Parmenides and Heraclitus were both so convincing, their hearers pretty much gave up the hunt for absolute answers for a while. If two such brilliant teachers couldn’t agree on a single theory about reality, what hope was there? Philosophy got “stuck in neutral” and began concentrating on things like rhetoric and political theory. Rather than arguing about ultimate truth, focus instead on using debate to persuade the most people to side with your way of thinking--your partisan position. Forget about discovering ideal truths; what matters is the nitty gritty of life in the here and now.
Fortunately, a man named Socrates appeared on the scene in ancient Athens. Born in 470 B.C., Socrates fought against the cynical sophistry of his time by insisting that there must be ultimate answers out there for things like justice and certainty of knowledge. He was convinced that, through a process of provocative questioning, discussion, and careful reasoning, truth, knowledge and, ultimately, wisdom, were attainable. He insisted that right reasoning could lead to virtue, that is, right living.
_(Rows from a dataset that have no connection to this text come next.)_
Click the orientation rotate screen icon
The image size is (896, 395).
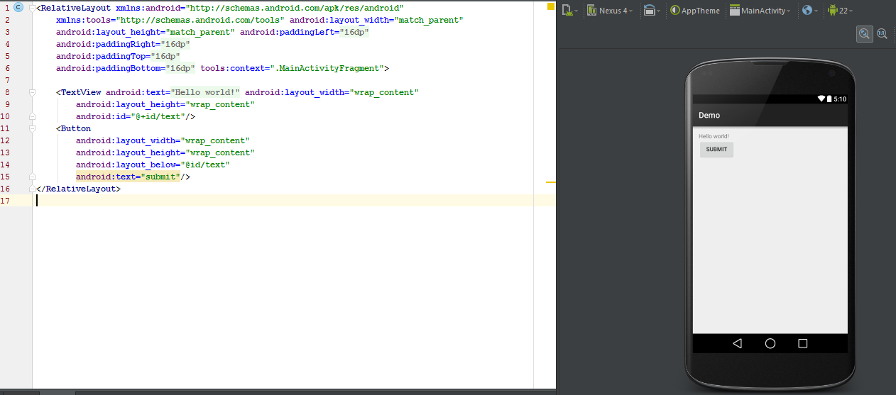[650, 11]
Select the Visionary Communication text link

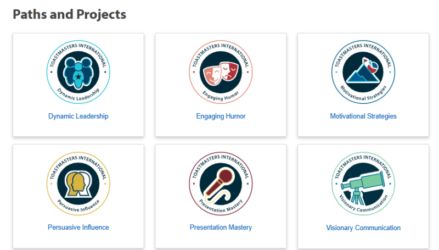pos(363,227)
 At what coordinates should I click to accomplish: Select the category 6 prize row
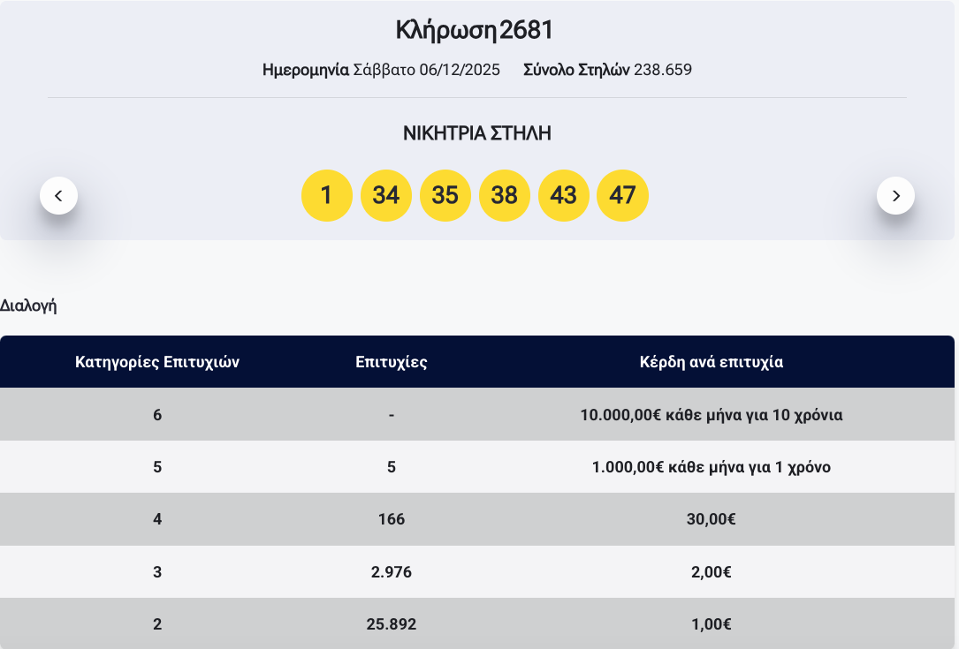[x=479, y=414]
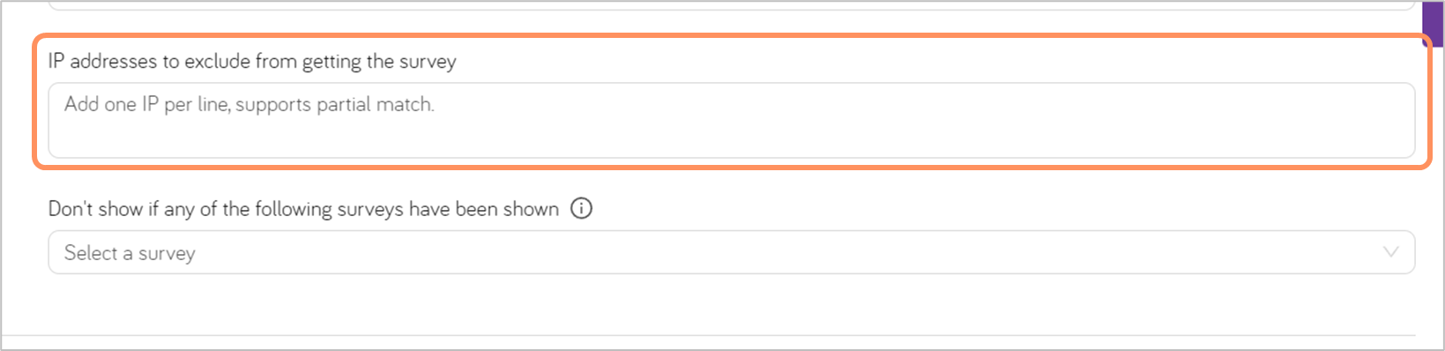Click the purple scrollbar thumb at right edge
Viewport: 1445px width, 351px height.
click(1433, 23)
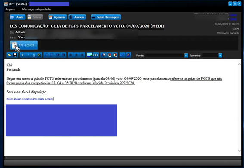Toggle bold formatting in editor toolbar
This screenshot has width=244, height=168.
[22, 55]
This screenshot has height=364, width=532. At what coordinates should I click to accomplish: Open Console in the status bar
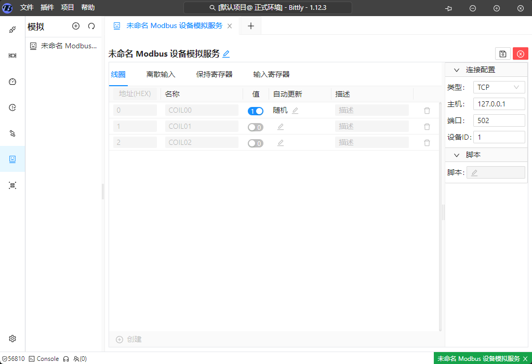click(44, 359)
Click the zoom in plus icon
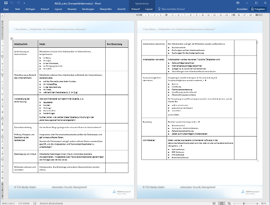Image resolution: width=270 pixels, height=205 pixels. [258, 203]
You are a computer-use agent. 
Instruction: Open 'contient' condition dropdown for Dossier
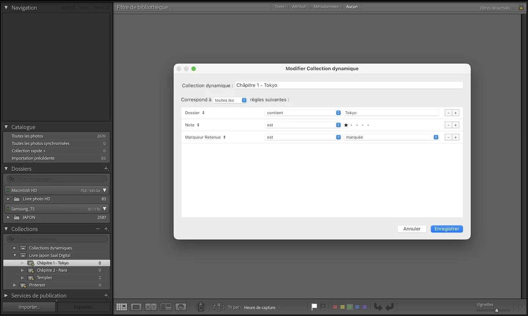click(x=303, y=113)
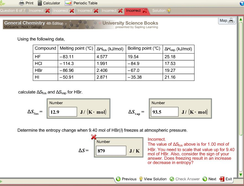Viewport: 244px width, 186px height.
Task: Click the Map navigation icon
Action: (x=227, y=21)
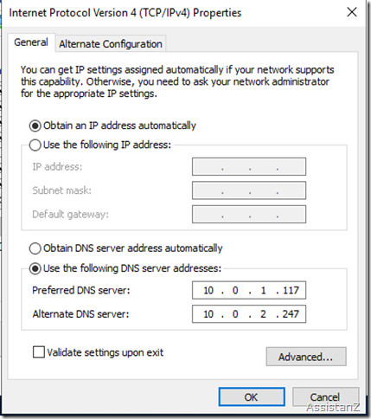Click the 247 octet in Alternate DNS
This screenshot has height=419, width=371.
(291, 314)
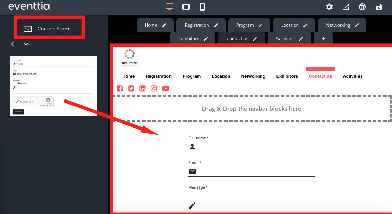The image size is (392, 214).
Task: Add a new page with plus tab
Action: (323, 39)
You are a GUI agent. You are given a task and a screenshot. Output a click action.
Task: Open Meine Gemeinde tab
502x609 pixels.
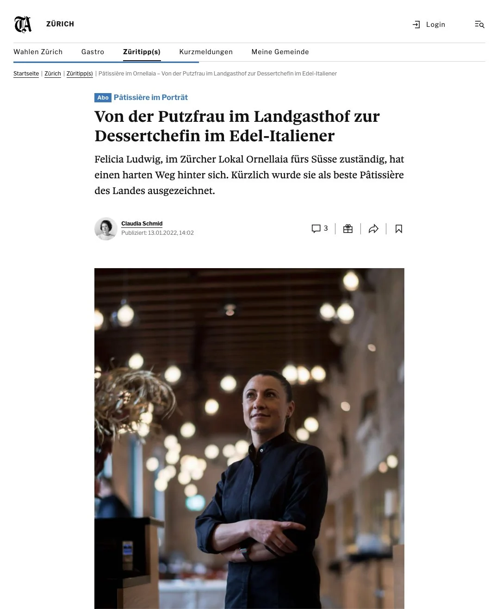point(280,52)

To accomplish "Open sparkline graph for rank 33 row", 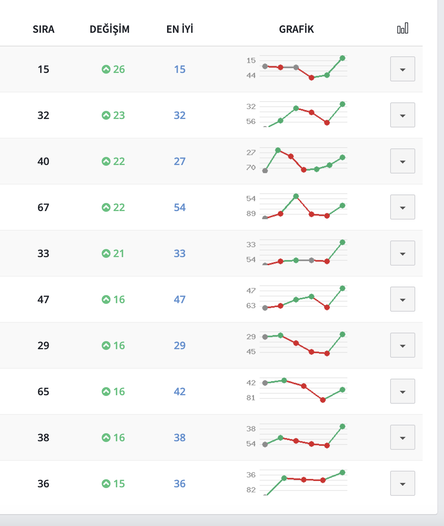I will click(x=297, y=253).
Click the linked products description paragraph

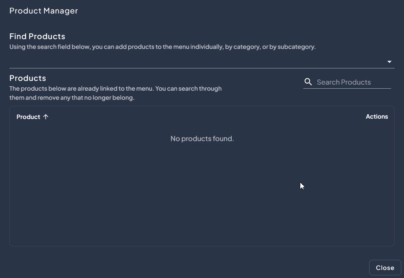115,93
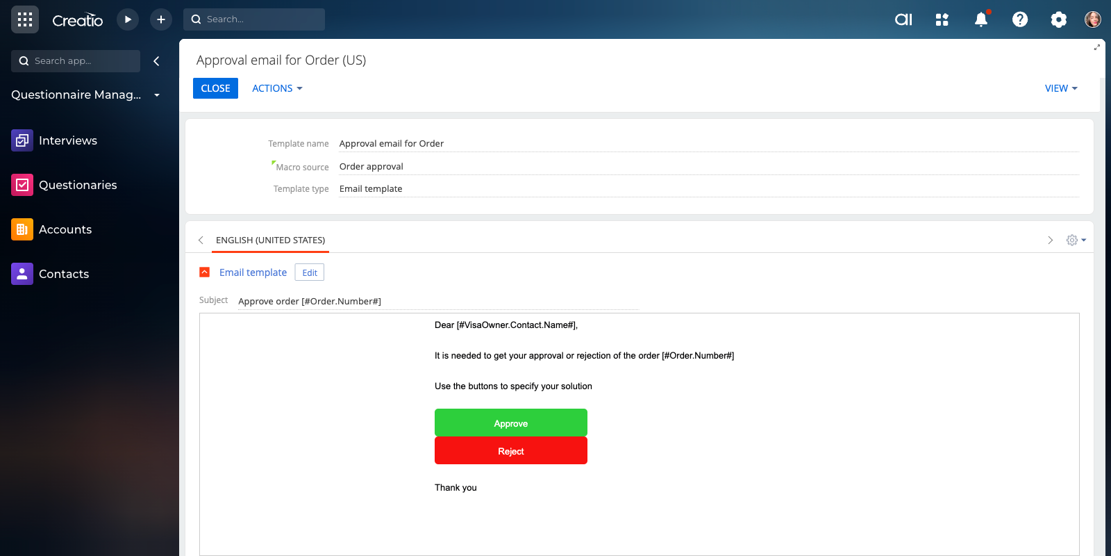Open the app launcher grid icon

[25, 19]
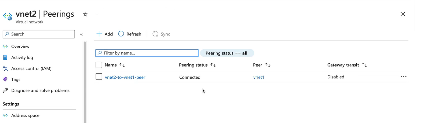Open Overview in the sidebar menu
Image resolution: width=424 pixels, height=123 pixels.
tap(20, 46)
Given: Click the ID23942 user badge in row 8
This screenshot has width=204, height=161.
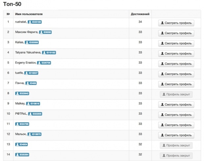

What can the Christian learn from the history of philosophy up to this point? Well, clearly, the pre-Socratic thinkers like Thales were engaged in a methodical examination of their natural world. They were not put off by the old superstitions that discouraged human thinkers from examining the scientific realm because evil spirits lurked in every rock and tree! They could tell by observation that there is a definite pattern of intelligent design and regularity to our universe, a pattern that may be discovered and followed and mapped out with the aid of reason. God has made mankind with the capacity of curiosity about his own nature as well as the order of things around him. It is a gift we ought to be thankful for and use to our advantage as we seek to communicate the gospel to others.
And what of Socrates? Many historians credit him with saving western civilization by standing up for the ideals of rational thought and scientific inquiry, without which the Greek culture may have devolved into barbarianism and chaos. Instead of weakening and collapsing, Greek civilization became a kind of protective cradle for the proclamation of the gospel of Christ in the first century A.D.